*AIM OF THE EXERCISE*:
For the material below, return exactly the lines starting at the one holding "Contact Us (78, 1363)" and ending at the one holding "Trang chủ (43, 347)", counting both as part of the range.

*INPUT MATERIAL*:
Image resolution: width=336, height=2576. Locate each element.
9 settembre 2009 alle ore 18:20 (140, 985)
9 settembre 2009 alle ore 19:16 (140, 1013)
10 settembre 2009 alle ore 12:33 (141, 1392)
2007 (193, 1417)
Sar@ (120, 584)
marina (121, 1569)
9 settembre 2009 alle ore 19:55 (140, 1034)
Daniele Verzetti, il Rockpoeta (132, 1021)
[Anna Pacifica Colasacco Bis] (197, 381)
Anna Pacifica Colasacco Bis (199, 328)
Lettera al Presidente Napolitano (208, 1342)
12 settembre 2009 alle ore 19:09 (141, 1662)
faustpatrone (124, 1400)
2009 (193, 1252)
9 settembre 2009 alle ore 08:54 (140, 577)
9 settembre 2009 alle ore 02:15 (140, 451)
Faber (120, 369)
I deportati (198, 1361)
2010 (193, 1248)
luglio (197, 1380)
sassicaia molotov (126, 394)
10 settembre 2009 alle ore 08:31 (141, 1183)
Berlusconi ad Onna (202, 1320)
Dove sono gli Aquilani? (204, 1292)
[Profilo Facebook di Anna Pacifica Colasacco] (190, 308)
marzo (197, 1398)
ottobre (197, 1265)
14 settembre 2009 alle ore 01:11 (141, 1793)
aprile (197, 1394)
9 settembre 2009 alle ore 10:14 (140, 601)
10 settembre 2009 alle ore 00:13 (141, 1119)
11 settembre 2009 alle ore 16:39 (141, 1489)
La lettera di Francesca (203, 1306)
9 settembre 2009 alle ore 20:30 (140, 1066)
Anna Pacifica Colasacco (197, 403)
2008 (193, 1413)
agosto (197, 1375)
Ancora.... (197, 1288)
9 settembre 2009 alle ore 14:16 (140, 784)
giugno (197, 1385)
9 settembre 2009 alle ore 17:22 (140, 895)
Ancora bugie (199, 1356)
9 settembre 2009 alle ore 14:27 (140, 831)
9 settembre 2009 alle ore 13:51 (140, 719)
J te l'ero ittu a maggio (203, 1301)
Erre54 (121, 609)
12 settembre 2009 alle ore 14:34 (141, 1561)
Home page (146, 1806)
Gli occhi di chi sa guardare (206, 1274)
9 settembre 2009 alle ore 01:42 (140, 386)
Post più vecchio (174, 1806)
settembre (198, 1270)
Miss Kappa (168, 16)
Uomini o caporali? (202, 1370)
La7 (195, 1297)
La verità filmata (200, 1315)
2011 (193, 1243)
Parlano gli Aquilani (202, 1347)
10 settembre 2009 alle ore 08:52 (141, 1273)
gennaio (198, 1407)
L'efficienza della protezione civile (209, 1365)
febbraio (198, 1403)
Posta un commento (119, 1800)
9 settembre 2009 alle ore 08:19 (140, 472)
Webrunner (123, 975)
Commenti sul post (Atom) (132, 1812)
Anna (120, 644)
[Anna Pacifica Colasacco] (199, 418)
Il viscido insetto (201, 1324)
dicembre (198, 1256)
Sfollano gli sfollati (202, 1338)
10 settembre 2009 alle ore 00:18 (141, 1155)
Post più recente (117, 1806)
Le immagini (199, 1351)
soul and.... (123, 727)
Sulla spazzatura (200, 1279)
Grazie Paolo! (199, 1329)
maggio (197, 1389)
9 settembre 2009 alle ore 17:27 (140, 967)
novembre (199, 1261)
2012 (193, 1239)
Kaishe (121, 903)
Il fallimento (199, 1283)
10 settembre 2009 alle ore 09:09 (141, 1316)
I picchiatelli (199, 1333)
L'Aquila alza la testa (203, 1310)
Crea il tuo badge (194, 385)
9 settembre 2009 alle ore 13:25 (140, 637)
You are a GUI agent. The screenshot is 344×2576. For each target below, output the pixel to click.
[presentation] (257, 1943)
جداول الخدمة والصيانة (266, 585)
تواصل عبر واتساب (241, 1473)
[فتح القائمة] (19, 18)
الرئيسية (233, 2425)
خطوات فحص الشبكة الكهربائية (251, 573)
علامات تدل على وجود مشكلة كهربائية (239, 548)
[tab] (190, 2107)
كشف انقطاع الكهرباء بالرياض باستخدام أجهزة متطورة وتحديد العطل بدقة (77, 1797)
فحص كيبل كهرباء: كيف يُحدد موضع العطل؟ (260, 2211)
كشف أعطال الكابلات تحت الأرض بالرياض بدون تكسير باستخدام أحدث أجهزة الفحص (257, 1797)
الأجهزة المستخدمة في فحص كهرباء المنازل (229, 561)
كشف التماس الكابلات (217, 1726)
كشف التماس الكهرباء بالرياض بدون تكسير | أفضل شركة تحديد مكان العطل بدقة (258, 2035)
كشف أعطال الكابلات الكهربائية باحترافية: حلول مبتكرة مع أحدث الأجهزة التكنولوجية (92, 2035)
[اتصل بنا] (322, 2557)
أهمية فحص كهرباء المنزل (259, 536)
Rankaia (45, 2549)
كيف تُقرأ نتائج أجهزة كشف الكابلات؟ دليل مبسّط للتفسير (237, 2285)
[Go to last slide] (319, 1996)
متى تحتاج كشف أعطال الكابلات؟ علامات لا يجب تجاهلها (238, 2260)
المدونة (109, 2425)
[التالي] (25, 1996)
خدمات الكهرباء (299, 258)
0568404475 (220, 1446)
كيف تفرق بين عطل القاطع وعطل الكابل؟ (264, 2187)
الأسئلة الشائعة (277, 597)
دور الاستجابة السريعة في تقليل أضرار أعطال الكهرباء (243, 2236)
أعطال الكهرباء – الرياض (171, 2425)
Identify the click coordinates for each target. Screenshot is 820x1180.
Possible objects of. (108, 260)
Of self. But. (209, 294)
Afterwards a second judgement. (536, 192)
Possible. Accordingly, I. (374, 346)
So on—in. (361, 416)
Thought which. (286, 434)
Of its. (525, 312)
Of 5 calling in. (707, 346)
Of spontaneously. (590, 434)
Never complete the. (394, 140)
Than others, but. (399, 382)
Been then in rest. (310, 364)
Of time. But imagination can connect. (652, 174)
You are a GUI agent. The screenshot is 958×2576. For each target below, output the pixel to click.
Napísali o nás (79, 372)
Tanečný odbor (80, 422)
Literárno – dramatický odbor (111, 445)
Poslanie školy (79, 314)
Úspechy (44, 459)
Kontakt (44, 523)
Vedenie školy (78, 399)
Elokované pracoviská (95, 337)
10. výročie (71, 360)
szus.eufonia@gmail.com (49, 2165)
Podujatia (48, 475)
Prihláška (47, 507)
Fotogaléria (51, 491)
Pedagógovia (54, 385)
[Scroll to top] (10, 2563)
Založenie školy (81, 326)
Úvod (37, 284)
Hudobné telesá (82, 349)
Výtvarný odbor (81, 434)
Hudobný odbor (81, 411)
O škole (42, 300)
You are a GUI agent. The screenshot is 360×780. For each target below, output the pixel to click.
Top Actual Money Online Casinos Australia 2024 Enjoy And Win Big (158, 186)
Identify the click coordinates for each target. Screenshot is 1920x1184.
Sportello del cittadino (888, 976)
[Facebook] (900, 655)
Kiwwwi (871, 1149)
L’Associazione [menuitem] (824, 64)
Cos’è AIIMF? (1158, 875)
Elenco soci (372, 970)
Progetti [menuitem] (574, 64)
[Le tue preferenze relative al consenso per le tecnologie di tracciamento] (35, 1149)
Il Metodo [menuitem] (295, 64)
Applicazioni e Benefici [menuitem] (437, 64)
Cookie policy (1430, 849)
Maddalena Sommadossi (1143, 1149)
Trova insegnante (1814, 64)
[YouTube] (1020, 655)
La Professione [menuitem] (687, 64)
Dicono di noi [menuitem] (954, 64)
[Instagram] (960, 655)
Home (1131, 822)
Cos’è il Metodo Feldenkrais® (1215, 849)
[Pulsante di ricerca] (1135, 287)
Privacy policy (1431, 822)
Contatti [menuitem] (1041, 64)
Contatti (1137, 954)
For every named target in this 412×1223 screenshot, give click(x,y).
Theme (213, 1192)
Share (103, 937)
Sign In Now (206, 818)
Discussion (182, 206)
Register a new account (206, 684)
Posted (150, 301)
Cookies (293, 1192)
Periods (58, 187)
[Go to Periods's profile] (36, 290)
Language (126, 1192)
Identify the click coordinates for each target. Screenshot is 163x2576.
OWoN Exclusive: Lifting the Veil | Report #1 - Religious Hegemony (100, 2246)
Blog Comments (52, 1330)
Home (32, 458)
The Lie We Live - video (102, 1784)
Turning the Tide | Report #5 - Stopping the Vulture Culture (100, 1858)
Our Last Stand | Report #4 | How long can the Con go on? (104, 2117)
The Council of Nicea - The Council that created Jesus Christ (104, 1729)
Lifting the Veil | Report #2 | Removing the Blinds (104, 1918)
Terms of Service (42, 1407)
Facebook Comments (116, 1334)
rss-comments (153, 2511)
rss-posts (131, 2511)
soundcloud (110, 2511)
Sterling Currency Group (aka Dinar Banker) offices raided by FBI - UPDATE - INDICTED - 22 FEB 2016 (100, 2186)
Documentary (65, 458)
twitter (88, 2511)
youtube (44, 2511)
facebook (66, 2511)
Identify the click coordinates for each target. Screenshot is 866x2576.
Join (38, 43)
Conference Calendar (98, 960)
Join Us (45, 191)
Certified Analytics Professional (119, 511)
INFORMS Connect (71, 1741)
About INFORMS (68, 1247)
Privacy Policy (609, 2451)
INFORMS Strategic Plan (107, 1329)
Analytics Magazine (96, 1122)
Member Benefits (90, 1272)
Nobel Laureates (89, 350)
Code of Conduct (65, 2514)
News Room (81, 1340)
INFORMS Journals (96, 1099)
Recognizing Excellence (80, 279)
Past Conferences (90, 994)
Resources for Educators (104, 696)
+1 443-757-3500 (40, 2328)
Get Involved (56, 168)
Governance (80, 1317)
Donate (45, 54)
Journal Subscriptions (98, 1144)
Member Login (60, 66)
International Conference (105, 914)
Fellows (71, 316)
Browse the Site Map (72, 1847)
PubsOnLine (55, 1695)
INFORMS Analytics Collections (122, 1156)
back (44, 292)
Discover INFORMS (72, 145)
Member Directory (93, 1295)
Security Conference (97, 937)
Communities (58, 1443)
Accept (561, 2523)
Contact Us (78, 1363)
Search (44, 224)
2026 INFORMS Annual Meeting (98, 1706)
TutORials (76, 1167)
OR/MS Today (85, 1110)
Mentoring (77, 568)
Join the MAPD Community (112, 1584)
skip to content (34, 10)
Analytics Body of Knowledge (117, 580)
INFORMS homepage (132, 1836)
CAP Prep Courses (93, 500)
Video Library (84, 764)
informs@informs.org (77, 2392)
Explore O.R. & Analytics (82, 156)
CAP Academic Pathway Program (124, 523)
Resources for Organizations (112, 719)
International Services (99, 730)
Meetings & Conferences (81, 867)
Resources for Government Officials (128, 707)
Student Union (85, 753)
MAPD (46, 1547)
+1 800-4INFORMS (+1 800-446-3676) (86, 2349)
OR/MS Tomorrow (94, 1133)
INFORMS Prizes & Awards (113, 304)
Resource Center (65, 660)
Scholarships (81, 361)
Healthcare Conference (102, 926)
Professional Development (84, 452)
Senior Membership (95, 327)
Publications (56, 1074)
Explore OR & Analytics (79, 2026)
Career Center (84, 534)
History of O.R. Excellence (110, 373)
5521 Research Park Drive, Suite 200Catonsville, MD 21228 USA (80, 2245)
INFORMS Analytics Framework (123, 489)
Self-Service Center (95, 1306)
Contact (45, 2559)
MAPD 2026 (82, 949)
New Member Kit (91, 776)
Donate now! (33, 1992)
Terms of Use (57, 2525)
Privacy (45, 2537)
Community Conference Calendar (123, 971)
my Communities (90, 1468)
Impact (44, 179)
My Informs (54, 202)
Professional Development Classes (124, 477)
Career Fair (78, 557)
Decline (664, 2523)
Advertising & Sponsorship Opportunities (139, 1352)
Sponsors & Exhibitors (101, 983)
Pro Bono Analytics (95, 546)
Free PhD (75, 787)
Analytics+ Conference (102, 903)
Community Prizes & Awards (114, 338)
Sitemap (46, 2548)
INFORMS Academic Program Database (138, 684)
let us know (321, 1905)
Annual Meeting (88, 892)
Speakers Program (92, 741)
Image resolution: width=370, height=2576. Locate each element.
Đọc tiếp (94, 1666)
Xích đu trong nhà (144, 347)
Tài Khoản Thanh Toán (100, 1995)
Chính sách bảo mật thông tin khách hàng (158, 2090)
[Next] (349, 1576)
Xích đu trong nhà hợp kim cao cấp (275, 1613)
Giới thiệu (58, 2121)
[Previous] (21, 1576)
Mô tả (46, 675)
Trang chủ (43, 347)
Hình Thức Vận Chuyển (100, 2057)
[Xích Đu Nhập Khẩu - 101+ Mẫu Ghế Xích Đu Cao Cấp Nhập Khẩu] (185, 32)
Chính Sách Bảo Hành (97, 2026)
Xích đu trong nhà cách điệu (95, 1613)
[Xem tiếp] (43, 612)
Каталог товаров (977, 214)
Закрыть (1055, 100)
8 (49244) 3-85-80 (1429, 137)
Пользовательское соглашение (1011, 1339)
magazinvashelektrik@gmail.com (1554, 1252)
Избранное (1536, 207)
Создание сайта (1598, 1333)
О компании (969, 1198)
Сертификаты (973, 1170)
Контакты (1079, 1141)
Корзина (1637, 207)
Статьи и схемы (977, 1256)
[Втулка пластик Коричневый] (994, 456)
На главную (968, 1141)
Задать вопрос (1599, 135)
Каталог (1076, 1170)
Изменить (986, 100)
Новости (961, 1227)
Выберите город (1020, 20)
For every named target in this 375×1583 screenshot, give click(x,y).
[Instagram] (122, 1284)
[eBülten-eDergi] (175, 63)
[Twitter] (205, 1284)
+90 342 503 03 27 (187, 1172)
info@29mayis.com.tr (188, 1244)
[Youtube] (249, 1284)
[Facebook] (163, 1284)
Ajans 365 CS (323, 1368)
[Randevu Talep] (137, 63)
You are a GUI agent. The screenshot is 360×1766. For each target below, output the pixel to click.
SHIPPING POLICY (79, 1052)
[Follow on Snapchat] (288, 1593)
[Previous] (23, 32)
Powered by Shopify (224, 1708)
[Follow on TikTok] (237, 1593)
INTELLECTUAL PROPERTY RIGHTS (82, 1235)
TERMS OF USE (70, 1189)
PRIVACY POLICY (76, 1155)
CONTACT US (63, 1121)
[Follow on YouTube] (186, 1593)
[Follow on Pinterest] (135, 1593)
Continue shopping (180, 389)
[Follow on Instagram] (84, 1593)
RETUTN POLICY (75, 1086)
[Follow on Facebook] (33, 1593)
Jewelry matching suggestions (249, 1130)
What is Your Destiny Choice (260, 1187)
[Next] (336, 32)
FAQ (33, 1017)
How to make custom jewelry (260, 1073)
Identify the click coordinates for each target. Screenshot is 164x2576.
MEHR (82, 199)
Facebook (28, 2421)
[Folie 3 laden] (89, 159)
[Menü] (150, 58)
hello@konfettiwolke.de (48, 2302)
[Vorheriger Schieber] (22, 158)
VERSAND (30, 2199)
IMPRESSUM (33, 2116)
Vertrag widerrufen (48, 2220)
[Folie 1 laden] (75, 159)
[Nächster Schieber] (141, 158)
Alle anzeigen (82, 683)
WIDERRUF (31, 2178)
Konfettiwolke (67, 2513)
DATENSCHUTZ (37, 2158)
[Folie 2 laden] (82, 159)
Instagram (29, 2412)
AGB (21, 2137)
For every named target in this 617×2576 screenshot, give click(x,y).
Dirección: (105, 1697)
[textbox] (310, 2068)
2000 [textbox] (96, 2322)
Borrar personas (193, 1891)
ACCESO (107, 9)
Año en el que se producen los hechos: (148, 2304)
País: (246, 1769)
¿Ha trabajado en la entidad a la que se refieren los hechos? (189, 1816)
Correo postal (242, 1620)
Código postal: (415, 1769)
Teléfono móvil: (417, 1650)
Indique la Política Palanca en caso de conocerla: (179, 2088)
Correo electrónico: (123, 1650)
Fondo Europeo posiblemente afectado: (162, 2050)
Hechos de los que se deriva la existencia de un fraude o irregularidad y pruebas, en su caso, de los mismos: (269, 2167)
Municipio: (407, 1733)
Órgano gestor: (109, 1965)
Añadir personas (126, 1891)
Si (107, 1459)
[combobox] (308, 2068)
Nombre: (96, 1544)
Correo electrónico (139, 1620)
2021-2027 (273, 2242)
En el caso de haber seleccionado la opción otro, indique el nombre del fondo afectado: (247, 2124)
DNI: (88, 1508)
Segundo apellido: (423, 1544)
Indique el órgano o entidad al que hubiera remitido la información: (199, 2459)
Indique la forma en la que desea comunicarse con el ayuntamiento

*SOLUTION FOR THIS PROBLEM*:
Contact Us (78, 1363)
Search (44, 224)
2026 INFORMS Annual Meeting (98, 1706)
TutORials (76, 1167)
OR/MS Today (85, 1110)
Mentoring (77, 568)
Join the MAPD Community (112, 1584)
skip to content (34, 10)
Analytics Body of Knowledge (117, 580)
INFORMS homepage (132, 1836)
CAP Prep Courses (93, 500)
Video Library (84, 764)
informs@informs.org (77, 2392)
Explore O.R. & Analytics (82, 156)
CAP Academic Pathway Program (124, 523)
Resources for Organizations (112, 719)
International Services (99, 730)
Meetings & Conferences (81, 867)
Resources for Government Officials (128, 707)
Student Union (85, 753)
MAPD (46, 1547)
+1 800-4INFORMS (+1 800-446-3676) (86, 2349)
OR/MS Tomorrow (94, 1133)
INFORMS Prizes & Awards (113, 304)
Resource Center (65, 660)
Scholarships (81, 361)
Healthcare Conference (102, 926)
Professional Development (84, 452)
Senior Membership (95, 327)
Publications (56, 1074)
Explore OR & Analytics (79, 2026)
Career Center (84, 534)
History of O.R. Excellence (110, 373)
5521 Research Park Drive, Suite 200Catonsville, MD 21228 USA (80, 2245)
INFORMS Analytics Framework (123, 489)
Self-Service Center (95, 1306)
Contact (45, 2559)
MAPD 2026 (82, 949)
New Member Kit (91, 776)
Donate now! (33, 1992)
Terms of Use (57, 2525)
Privacy (45, 2537)
Community Conference Calendar (123, 971)
my Communities (90, 1468)
Impact (44, 179)
My Informs (54, 202)
Professional Development Classes (124, 477)
Career Fair (78, 557)
Decline (664, 2523)
Advertising & Sponsorship Opportunities (139, 1352)
Sponsors & Exhibitors (101, 983)
Pro Bono Analytics (95, 546)
Free PhD (75, 787)
Analytics+ Conference (102, 903)
Community Prizes & Awards (114, 338)
Sitemap (46, 2548)
INFORMS Academic Program Database (138, 684)
let us know (321, 1905)
Annual Meeting (88, 892)
Speakers Program (92, 741)
Image resolution: width=370, height=2576. Locate each element.
Đọc tiếp (94, 1666)
Xích đu trong nhà (144, 347)
Tài Khoản Thanh Toán (100, 1995)
Chính sách bảo mật thông tin khách hàng (158, 2090)
[Next] (349, 1576)
Xích đu trong nhà hợp kim cao cấp (275, 1613)
Giới thiệu (58, 2121)
[Previous] (21, 1576)
Mô tả (46, 675)
Trang chủ (43, 347)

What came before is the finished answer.